When presented with an AI solution, such as Ezotech’s Tanuki, many audience members respond with, “we have a scanning solution”. Or, try to compare a software robot typing out commands on a screen to a scanner scrolling through a variety of signature tests on the command line. These are totally different solutions. Furthermore, an autonomous robot does not simulate an attack from a script, an autonomous robot identifies the attack vector and executes that attack, evaluates responses and results, modifies the attack, validates, or whatever it takes to perform the penetration test. Tanuki does what a penetration tester does. Nothing less, but a whole lot more, and faster and more complete.

Real Hackers Rarely Use Scanners

While scanners have their place for finding vulnerabilities, these solutions are noisy and such traffic is always detected by security solutions. When I see unauthorized scan warnings on a monitoring system, the first thing I think is diversion. That is what hackers use scanners for, and most times it will be a directed scan at an email server or web site to make the security operations team look away from the attack target.

Scanners Require Technical Expertise

A scanner implemented out of the box will produce so many false positives that usually less than half of the reported vulnerabilities are actual issues. Scanners require technical ability to setup each scan, assign the proper scope and scan features, and decipher the results. Despite this requirement, a majority of enterprises implement scanners thinking that they have somehow automated their vulnerability management processes.
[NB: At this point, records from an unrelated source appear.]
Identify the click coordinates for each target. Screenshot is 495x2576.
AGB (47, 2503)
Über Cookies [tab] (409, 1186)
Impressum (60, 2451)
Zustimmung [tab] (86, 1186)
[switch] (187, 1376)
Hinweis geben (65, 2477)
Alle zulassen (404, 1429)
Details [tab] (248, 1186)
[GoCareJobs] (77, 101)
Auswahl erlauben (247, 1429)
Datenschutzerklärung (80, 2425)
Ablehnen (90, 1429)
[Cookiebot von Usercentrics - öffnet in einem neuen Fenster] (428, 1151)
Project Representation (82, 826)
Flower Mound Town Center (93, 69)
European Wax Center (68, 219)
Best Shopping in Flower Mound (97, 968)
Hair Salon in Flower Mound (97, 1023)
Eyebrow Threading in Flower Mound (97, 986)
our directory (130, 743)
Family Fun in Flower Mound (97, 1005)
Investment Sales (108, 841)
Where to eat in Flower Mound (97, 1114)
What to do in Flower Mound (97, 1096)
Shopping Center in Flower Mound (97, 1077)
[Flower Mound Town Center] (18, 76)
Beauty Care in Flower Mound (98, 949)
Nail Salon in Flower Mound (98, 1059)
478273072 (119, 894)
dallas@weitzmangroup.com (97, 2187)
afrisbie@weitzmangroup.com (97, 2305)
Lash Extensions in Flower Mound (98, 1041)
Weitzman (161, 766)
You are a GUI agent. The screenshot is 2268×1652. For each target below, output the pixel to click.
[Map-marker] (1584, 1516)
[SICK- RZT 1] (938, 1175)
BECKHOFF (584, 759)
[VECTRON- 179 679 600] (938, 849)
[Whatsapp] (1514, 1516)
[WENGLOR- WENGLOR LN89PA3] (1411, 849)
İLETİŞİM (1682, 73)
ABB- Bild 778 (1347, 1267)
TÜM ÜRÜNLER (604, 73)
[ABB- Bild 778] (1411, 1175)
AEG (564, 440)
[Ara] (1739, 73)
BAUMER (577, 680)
This also goes with most organizations thinking that if they scan all systems in their environment once per year that they have somehow implemented vulnerability management. We’ll leave that for another article, but for now, a scanner is not a vulnerability management solution – it is a tool that supports a complex cyber risk management process.

Robots Execute Hacking Commands – Scanner’s Test Responses

An autonomous penetration testing robot performs enumeration, attack vector analysis, exploit selection and review, malware creation, types commands and executes commands, gains foothold, attains persistence, and finds ways to spread in a network to take root access or domain administrator. This is exactly what a penetration tester executes, exactly like a penetration tester, each step may be pre-defined or not, depending on information gathered throughout each step. On the other hand, a scanner uses a predefined signature or script that is executed, then the target system response is evaluated to determine if there is a vulnerability. This leads to many false positives and quite often needs to be followed up with a human penetration tester to confirm the vulnerability.

These are two completely different levels of testing. A scanner offers quick, dirty low quality intelligence about the state of the target system. Each piece of intelligence needs to be confirmed and synthesized into a useable report. A robotic penetration tester presents detail about what was reviewed, what was determined, the exploit used, and how the system was breached. This is direct evidentiary knowledge about the vulnerability of a target system.

Conclusion

We covered much in a very short space here, so back to the main point. State hackers and organized hacker groups that present an advanced persistent threat (APT) are orchestrated and automated where possible, and AI is implemented where possible to effectively bypass your detection and alert systems. Without offensive testing of systems, such as penetration testing and red team exercises, you cannot completely grasp the vulnerability risk of your perimeter and internal systems, hardening effectiveness and detection systems capabilities. Autonomous penetration testing systems is now a mature technology that should be implemented to reduce cost, increase the speed of obtaining test results, thereby drastically reducing time to risk handling and remediation.

Many are tired of hearing AI jargon applied to a variety of solutions, but offensive testing is where AI implementation benefits far outweigh the reduced cost. A win-win for cybersecurity going forward.